Begin Raw data

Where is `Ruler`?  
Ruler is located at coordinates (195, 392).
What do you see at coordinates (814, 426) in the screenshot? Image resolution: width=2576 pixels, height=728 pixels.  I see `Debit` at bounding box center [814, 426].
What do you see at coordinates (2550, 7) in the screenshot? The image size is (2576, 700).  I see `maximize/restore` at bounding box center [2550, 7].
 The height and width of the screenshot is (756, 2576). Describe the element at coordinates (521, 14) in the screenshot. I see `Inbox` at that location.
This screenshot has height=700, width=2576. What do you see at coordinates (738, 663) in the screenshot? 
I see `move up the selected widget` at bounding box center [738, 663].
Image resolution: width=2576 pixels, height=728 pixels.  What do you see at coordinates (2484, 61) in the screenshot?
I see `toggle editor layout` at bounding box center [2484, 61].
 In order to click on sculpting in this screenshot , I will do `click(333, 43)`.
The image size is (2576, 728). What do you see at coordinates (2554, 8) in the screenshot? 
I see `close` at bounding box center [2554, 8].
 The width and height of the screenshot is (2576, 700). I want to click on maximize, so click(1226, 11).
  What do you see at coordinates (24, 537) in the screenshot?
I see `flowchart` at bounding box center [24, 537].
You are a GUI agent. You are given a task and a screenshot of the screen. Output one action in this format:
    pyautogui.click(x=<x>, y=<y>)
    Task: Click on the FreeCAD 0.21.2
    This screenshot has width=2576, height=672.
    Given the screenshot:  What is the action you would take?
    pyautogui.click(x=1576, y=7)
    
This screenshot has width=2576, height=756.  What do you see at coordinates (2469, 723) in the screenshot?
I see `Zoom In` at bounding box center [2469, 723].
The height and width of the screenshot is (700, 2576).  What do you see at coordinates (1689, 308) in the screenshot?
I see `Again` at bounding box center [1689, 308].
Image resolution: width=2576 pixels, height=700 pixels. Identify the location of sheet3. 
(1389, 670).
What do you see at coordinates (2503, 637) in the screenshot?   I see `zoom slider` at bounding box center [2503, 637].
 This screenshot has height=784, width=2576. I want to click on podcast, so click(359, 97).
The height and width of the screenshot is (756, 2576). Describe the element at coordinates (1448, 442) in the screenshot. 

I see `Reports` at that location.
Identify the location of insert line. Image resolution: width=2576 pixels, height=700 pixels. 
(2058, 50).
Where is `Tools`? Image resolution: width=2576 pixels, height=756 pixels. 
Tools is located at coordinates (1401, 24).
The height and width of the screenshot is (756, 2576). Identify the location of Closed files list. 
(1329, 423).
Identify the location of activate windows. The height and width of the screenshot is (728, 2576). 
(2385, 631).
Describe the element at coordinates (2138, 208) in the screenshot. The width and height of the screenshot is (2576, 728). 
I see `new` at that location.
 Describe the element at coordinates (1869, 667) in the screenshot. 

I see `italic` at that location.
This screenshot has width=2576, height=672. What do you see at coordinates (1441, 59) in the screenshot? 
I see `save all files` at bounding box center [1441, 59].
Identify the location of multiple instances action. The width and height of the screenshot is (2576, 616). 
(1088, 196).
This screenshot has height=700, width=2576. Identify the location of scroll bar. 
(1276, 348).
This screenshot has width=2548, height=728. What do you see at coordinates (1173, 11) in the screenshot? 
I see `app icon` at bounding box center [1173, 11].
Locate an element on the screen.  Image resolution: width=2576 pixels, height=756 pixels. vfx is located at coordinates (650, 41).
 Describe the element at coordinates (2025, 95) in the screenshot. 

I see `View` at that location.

End Raw data

Requirements —
Rewrite the rows above, switching each "Identify the location of" to "Find the position of" and leaving everything else unchanged.

Result of this task —
Where is `Ruler`?  
Ruler is located at coordinates (195, 392).
What do you see at coordinates (814, 426) in the screenshot? Image resolution: width=2576 pixels, height=728 pixels.  I see `Debit` at bounding box center [814, 426].
What do you see at coordinates (2550, 7) in the screenshot? The image size is (2576, 700).  I see `maximize/restore` at bounding box center [2550, 7].
 The height and width of the screenshot is (756, 2576). Describe the element at coordinates (521, 14) in the screenshot. I see `Inbox` at that location.
This screenshot has height=700, width=2576. What do you see at coordinates (738, 663) in the screenshot? 
I see `move up the selected widget` at bounding box center [738, 663].
Image resolution: width=2576 pixels, height=728 pixels.  What do you see at coordinates (2484, 61) in the screenshot?
I see `toggle editor layout` at bounding box center [2484, 61].
 In order to click on sculpting in this screenshot , I will do `click(333, 43)`.
The image size is (2576, 728). What do you see at coordinates (2554, 8) in the screenshot? 
I see `close` at bounding box center [2554, 8].
 The width and height of the screenshot is (2576, 700). I want to click on maximize, so click(1226, 11).
  What do you see at coordinates (24, 537) in the screenshot?
I see `flowchart` at bounding box center [24, 537].
You are a GUI agent. You are given a task and a screenshot of the screen. Output one action in this format:
    pyautogui.click(x=<x>, y=<y>)
    Task: Click on the FreeCAD 0.21.2
    This screenshot has width=2576, height=672.
    Given the screenshot:  What is the action you would take?
    pyautogui.click(x=1576, y=7)
    
This screenshot has width=2576, height=756.  What do you see at coordinates (2469, 723) in the screenshot?
I see `Zoom In` at bounding box center [2469, 723].
The height and width of the screenshot is (700, 2576).  What do you see at coordinates (1689, 308) in the screenshot?
I see `Again` at bounding box center [1689, 308].
Image resolution: width=2576 pixels, height=700 pixels. Find the position of sheet3. 
(1389, 670).
What do you see at coordinates (2503, 637) in the screenshot?   I see `zoom slider` at bounding box center [2503, 637].
 This screenshot has height=784, width=2576. I want to click on podcast, so click(359, 97).
The height and width of the screenshot is (756, 2576). Describe the element at coordinates (1448, 442) in the screenshot. 

I see `Reports` at that location.
Find the position of insert line. Image resolution: width=2576 pixels, height=700 pixels. 
(2058, 50).
Where is `Tools`? Image resolution: width=2576 pixels, height=756 pixels. 
Tools is located at coordinates (1401, 24).
The height and width of the screenshot is (756, 2576). Find the position of Closed files list. 
(1329, 423).
Find the position of activate windows. The height and width of the screenshot is (728, 2576). 
(2385, 631).
Describe the element at coordinates (2138, 208) in the screenshot. The width and height of the screenshot is (2576, 728). 
I see `new` at that location.
 Describe the element at coordinates (1869, 667) in the screenshot. 

I see `italic` at that location.
This screenshot has width=2576, height=672. What do you see at coordinates (1441, 59) in the screenshot? 
I see `save all files` at bounding box center [1441, 59].
Find the position of multiple instances action. The width and height of the screenshot is (2576, 616). 
(1088, 196).
This screenshot has height=700, width=2576. Find the position of scroll bar. 
(1276, 348).
This screenshot has width=2548, height=728. What do you see at coordinates (1173, 11) in the screenshot? 
I see `app icon` at bounding box center [1173, 11].
Locate an element on the screen.  Image resolution: width=2576 pixels, height=756 pixels. vfx is located at coordinates (650, 41).
 Describe the element at coordinates (2025, 95) in the screenshot. 

I see `View` at that location.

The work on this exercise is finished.